▶ **EXERCISE BRIEF**
Copy the items from the line with "Click the reply speech bubble icon" up to and including the line with "669x470 pixels.", with "speech bubble" replaced by "chat bubble" and nothing else altered.

--- Start of DATA SECTION ---

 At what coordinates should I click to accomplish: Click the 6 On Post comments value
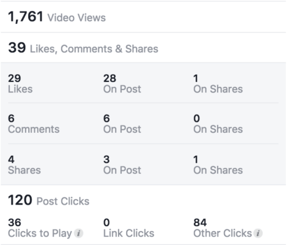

--- End of DATA SECTION ---
--- Start of DATA SECTION ---

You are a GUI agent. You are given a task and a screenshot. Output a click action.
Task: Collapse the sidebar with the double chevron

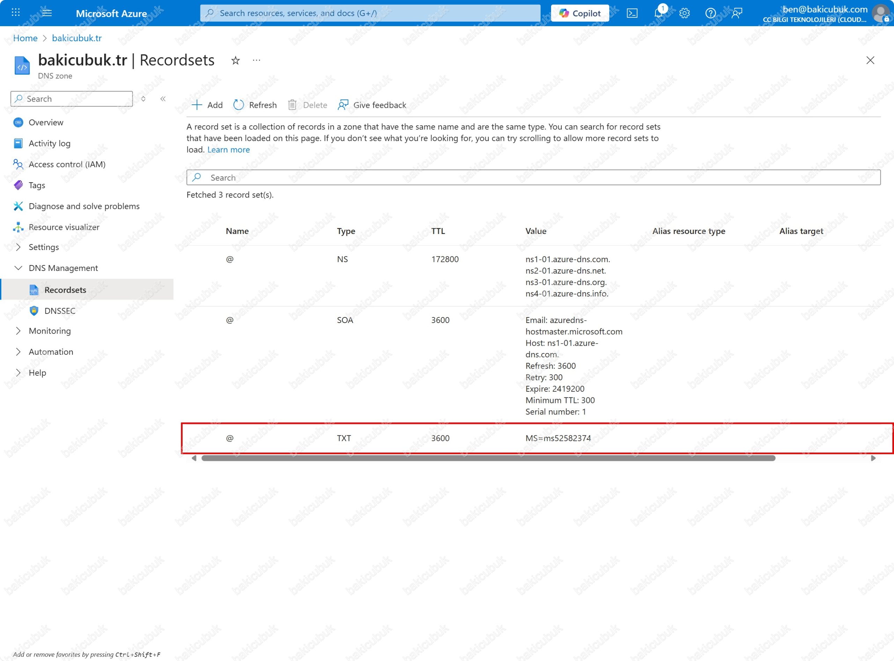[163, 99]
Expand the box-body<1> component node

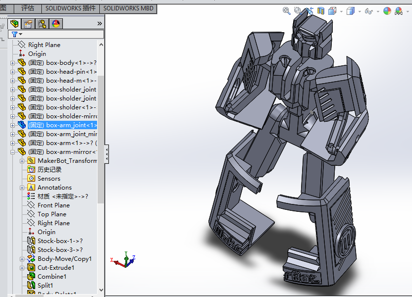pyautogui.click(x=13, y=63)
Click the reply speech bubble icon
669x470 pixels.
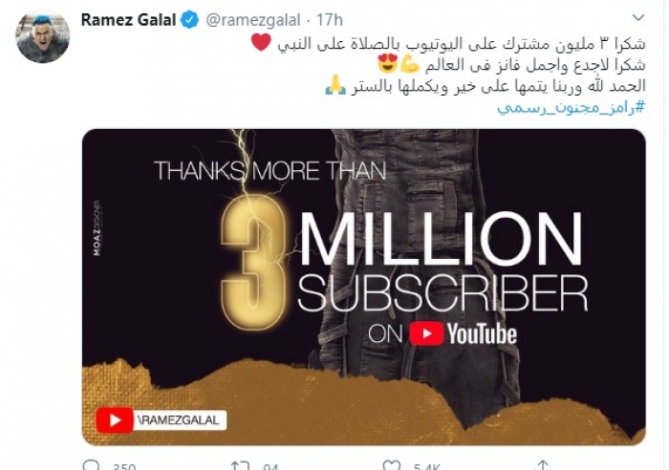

--- End of DATA SECTION ---

▶ **WRITTEN REPLY**
Click the reply chat bubble icon
669x470 pixels.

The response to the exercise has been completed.